Now first of all let me share that while I did read Eat, Pray, Love, I skipped ahead when I got bored during the "Pray" part, and ultimately skipped to the end after finishing only about 2/3 of the entire tongue searching, mind expanding, heart seeking tome.  (I did however, watch the entire movie, of which I thoroughly enjoyed every scene containing the artfully scruffy, earnest faced handsomeness of Javier Bardem.) The book clearly resonated with a lot of people, particularly women, especially after it, and the author became an Oprah-fueled sensation.

About six months after the hoopla, I heard from a close relative that he personally knew of 4 women who left their husbands after reading the book.  In all of these cases the husbands were completely blindsided by the wives' sudden revelations of their misery and ultimate departures.  Since I don't know these people I'm not saying that they should have stayed in these marriages if they were unhappy and unfulfilled.  If this book gave them the courage to finally leave an untenable situation then I completely applaud that.

But I wonder...how many women left their situations because they were lulled into the false hope that they would meet and mutually fall in love with Javier Bardem on a faraway island.  How many women threw away their diet regimens (which I am personally in favor of discarding wholeheartedly) only to find that they were not able to miraculously lose the 40 or 50 pounds gained during their "Eat" phase, because they do not share the expedient metabolism of our fair leading lady?  It seems that a great number of women who followed strictly in Elizabeth Gilbert's exact footsteps became disillusioned and disappointed when they were not blessed with her same, positive outcomes.

Why did this happen?

Because they were traveling on someone else's journey.
One that was not meant for them.

Other people's journeys can provide insights and inspiration and tools to help you follow your own journey, but your life journey is meant for you alone.

The people you meet, the jobs you have, and the triumphs and disappointments that you experience all make up the life that you learn from and enjoy and inhabit.  And while you can most definitely learn and grow from the experiences of other people's lives, they are not yours to live.  You cannot compare your marriage to others' because no matter what a couple looks like on the outside, you can never know what's really behind closed doors.  Because you SHOULDN'T!  Those are private experiences between the partners and however they make their relationship work is up to them.  Moreover, you should never try to model your own life based on someone else's opinion, situation, or decisions.  You were given a set of circumstances, which lead to your own experiences, which is your own personal life to live! If you are unhappy with a situation, by all means change it, but change it based on what's inside YOUR heart, and YOUR mind, and YOUR soul.  Not someone else's, who is on a completely different journey from yours anyway.

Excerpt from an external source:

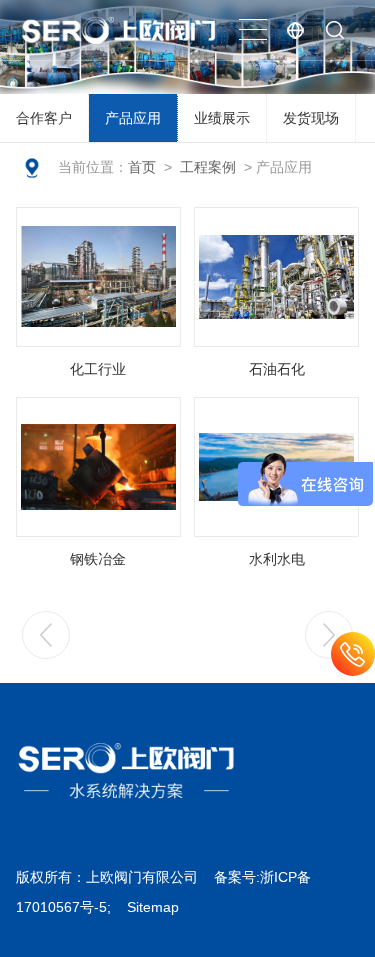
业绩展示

I'll admit, when I first heard of Liz Gilbert's separation from Jose Nunes I felt a pang of disappointment.  As if Cinderella's prince came to her 12 years later and said, "The slipper ain't enough anymore babe."  But that's when I had to remind myself, real live isn't a made up fairy tale.  These are real people, going through real life, and what goes on behind their closed doors is their business, not mine. As Elizabeth Gilbert said herself, "This is a story I'm living, not a story I'm telling."

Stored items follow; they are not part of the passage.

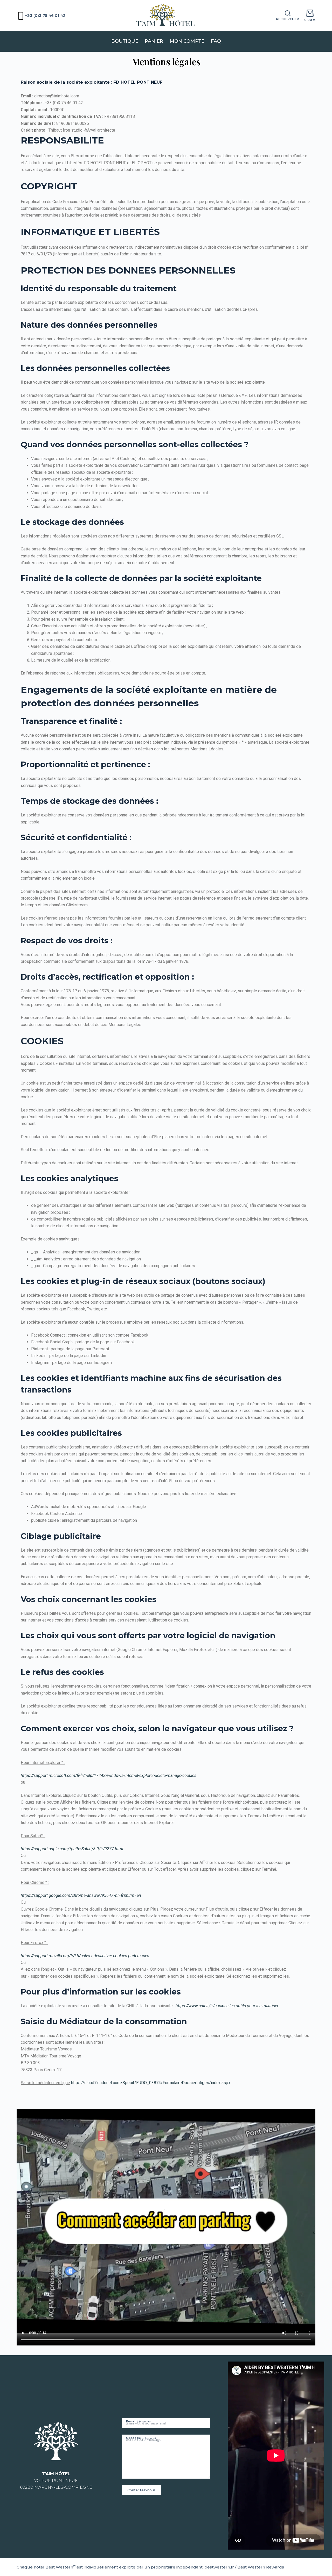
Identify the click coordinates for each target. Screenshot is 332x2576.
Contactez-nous (141, 2490)
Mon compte (187, 41)
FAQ (216, 41)
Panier (154, 41)
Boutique (124, 41)
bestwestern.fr (219, 2567)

I wish them the best as they figure out the next chapter of their respective journeys.  And I wish you the best on whatever chapter of your life you're in right now.  I encourage you to follow your own path and make each decision every day on based on what's right for YOU, not on what anyone else says, or does.  In short, eat what's best for you, pray what's best for you, and love however is best for you.  Always be true to YOU, and you'll see what miraculous things will happen when you do. Better than in any best-selling book about someone else.